Participants sat at circular tables, each with a facilitator to guide the discussion. There were rules: Make your comments concrete and personal, rather than abstract. Don’t assume you know someone else’s motives. Be humble. (Another rule: Participants could not be identified in print.)
At one table sat a cross section of the Jewish community: college students, Jews in their 20s, Jewish professionals and community volunteers. They discussed the topic of “red lines,” which refers to the boundary between acceptable and unacceptable beliefs in the organized Jewish community.
The discussion immediately turned to Hillel International, which serves students at universities and which drew a red line against any group under the Hillel umbrella that works with groups that support BDS, are anti-Israel or are anti-Semitic.
One student at the table said that because her campus Hillel shuns the perspectives of Open Hillel – a group that opposes the Hillel redlines – and J Street, a liberal pro-Israel group, “I feel alienated from my own Jewish community.”
A community volunteer at the table spoke for “a big open tent. It’s a free country,” she said. “At my shul the rabbi only talks about Israel once a year” because it’s so controversial. “That’s bad.” Others at the table were sympathetic to Hillel’s position.
“It’s the responsibility of Jewish organizations on campus to promote dialogue, but organizations have a right to a certain set of values,” said a Jewish communal professional.
“Jewish organizations have to balance between being a consensus organization and a leadership organization,” said another. She said Jewish organizations should look at the motives of Israel’s critics before declaring that they have crossed a red line.
“Are they coming in a spirit of dialogue or in a spirit of misinformation and confrontation?” she said.
Another student said that when Students for Justice in Palestine raised the issue of BDS on her campus, she joined a committee to discuss the issue with its proponents. It never got a full hearing because “the student government tabled it entirely,” she said.
At the same time as these participants were trying to make room for disagreement, members of another workshop were brainstorming ways to fight the BDS movement.
“Organizing the ground game: What federations can do to inoculate our communities against BDS” sought tactics to head off BDS incursions into student groups, academic organizations and in churches. It was led by staff of the Jewish Federations of North America’s Israel Action Network.

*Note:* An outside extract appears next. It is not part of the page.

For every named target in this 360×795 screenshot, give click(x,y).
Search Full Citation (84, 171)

A call for an academic boycott of Israel, for example, might be countered with a message that “boycotting an academic institution is anathema to the free exchange of ideas” or that “boycotting Israeli institutions also targets minority communities as well,” participants suggested.
On campus, personal narratives of Palestinians could be countered by stories and photos of Israelis. Israel supporters should use social media and take advantage of op-ed opportunities on student newspapers, they concluded.